(What is expected): Only the lines from the one with "For every named target in this 375×2187" to the end of the records are wanted, each repeated exactly, both ends included.

Stored data:
"""

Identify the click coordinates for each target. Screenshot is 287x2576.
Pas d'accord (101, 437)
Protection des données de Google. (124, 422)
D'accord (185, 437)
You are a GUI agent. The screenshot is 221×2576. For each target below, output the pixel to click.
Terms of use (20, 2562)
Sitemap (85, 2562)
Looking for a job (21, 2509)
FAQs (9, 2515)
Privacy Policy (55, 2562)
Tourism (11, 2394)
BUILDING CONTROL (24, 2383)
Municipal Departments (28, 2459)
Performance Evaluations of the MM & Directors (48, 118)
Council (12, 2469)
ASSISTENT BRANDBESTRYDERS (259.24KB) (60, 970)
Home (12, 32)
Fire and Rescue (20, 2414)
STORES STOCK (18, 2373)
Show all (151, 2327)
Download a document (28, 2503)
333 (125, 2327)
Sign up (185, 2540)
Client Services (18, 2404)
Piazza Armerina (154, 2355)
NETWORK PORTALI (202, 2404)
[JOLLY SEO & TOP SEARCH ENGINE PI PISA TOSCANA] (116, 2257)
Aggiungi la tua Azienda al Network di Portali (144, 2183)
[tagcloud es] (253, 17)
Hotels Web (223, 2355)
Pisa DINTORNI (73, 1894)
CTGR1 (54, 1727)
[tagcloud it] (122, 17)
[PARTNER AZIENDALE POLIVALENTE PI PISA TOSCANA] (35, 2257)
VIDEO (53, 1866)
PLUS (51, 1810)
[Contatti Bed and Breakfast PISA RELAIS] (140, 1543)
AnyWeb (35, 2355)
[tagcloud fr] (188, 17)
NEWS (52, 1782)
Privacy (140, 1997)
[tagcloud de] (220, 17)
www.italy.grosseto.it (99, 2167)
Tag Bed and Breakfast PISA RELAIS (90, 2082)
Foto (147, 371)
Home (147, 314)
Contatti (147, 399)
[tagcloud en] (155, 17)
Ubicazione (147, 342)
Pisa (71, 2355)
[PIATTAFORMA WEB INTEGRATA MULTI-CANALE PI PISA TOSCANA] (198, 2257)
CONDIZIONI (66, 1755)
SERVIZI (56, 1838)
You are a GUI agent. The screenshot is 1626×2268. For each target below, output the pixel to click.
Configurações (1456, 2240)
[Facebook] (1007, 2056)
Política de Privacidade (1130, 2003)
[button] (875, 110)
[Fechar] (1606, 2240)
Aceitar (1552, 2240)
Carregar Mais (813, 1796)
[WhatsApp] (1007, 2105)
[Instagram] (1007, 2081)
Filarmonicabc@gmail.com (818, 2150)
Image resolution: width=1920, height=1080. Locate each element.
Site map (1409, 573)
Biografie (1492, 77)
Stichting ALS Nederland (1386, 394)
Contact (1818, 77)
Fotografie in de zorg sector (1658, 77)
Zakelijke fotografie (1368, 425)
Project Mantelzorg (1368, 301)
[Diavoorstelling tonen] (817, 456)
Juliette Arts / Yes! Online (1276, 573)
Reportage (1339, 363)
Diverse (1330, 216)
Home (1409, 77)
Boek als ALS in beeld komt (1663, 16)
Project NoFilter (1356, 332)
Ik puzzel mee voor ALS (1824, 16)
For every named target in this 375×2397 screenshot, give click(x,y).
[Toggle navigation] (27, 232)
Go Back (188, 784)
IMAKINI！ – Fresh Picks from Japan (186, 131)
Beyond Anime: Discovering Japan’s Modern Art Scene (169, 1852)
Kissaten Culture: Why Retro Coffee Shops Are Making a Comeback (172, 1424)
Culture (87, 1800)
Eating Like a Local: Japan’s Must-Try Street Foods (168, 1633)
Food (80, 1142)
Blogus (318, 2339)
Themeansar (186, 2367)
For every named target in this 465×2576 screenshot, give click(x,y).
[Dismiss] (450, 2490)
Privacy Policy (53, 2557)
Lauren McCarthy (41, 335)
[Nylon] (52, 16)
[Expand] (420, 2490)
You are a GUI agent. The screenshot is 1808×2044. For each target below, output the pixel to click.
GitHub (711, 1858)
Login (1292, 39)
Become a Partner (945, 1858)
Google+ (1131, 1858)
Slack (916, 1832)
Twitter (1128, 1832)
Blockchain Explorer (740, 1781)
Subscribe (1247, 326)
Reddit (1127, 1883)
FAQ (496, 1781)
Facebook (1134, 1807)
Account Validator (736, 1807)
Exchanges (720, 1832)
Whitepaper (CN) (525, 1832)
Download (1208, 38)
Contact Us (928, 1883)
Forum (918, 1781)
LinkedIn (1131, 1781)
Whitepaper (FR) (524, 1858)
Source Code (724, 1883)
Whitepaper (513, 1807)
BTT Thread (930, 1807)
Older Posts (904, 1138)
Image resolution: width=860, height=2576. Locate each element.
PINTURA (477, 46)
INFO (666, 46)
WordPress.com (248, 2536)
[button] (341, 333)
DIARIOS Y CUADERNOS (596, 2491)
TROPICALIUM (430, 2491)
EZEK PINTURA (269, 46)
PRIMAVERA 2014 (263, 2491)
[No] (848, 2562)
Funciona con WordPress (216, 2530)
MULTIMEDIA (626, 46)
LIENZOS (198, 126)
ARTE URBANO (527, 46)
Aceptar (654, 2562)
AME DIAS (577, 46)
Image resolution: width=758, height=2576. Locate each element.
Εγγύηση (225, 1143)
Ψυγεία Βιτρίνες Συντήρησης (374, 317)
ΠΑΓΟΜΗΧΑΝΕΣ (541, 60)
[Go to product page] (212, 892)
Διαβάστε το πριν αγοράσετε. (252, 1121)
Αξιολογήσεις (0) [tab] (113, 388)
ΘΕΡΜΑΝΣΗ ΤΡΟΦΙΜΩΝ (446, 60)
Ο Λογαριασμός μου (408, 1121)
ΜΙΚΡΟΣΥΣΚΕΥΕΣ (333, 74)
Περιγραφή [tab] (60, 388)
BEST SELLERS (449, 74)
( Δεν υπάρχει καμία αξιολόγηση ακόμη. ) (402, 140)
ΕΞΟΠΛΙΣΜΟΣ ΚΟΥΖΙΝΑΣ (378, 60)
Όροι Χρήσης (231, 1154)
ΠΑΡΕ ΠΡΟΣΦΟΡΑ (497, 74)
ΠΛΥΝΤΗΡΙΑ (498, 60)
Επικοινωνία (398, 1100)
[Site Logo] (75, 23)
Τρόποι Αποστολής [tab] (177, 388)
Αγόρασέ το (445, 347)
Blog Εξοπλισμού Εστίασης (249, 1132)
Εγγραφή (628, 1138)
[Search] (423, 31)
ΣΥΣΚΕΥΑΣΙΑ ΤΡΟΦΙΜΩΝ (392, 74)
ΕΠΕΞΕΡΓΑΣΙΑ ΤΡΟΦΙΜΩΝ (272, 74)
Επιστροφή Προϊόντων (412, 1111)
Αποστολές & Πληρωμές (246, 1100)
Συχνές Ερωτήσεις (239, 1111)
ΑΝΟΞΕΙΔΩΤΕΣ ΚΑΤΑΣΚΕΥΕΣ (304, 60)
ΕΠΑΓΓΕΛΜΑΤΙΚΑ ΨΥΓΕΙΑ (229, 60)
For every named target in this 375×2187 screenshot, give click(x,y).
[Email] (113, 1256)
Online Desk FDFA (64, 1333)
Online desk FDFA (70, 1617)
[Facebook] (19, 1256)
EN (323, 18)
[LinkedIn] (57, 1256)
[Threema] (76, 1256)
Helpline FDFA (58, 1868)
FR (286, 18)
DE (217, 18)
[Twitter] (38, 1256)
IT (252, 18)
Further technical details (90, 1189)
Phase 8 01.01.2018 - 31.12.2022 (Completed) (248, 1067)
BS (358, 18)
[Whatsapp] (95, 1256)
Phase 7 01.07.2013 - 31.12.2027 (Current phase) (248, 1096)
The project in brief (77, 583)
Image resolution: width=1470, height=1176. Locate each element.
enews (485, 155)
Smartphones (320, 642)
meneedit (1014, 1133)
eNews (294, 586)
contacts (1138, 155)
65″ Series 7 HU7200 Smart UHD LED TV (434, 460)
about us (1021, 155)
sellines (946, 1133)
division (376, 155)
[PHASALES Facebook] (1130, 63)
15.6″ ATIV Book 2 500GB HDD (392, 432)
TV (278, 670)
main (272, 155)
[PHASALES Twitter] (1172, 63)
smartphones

"""

(Result of the task):
For every named target in this 375×2187 screenshot, give click(x,y).
[Email] (113, 1256)
Online Desk FDFA (64, 1333)
Online desk FDFA (70, 1617)
[Facebook] (19, 1256)
EN (323, 18)
[LinkedIn] (57, 1256)
[Threema] (76, 1256)
Helpline FDFA (58, 1868)
FR (286, 18)
DE (217, 18)
[Twitter] (38, 1256)
IT (252, 18)
Further technical details (90, 1189)
Phase 8 01.01.2018 - 31.12.2022 (Completed) (248, 1067)
BS (358, 18)
[Whatsapp] (95, 1256)
Phase 7 01.07.2013 - 31.12.2027 (Current phase) (248, 1096)
The project in brief (77, 583)
Image resolution: width=1470, height=1176. Locate each element.
enews (485, 155)
Smartphones (320, 642)
meneedit (1014, 1133)
eNews (294, 586)
contacts (1138, 155)
65″ Series 7 HU7200 Smart UHD LED TV (434, 460)
about us (1021, 155)
sellines (946, 1133)
division (376, 155)
[PHASALES Facebook] (1130, 63)
15.6″ ATIV Book 2 500GB HDD (392, 432)
TV (278, 670)
main (272, 155)
[PHASALES Twitter] (1172, 63)
smartphones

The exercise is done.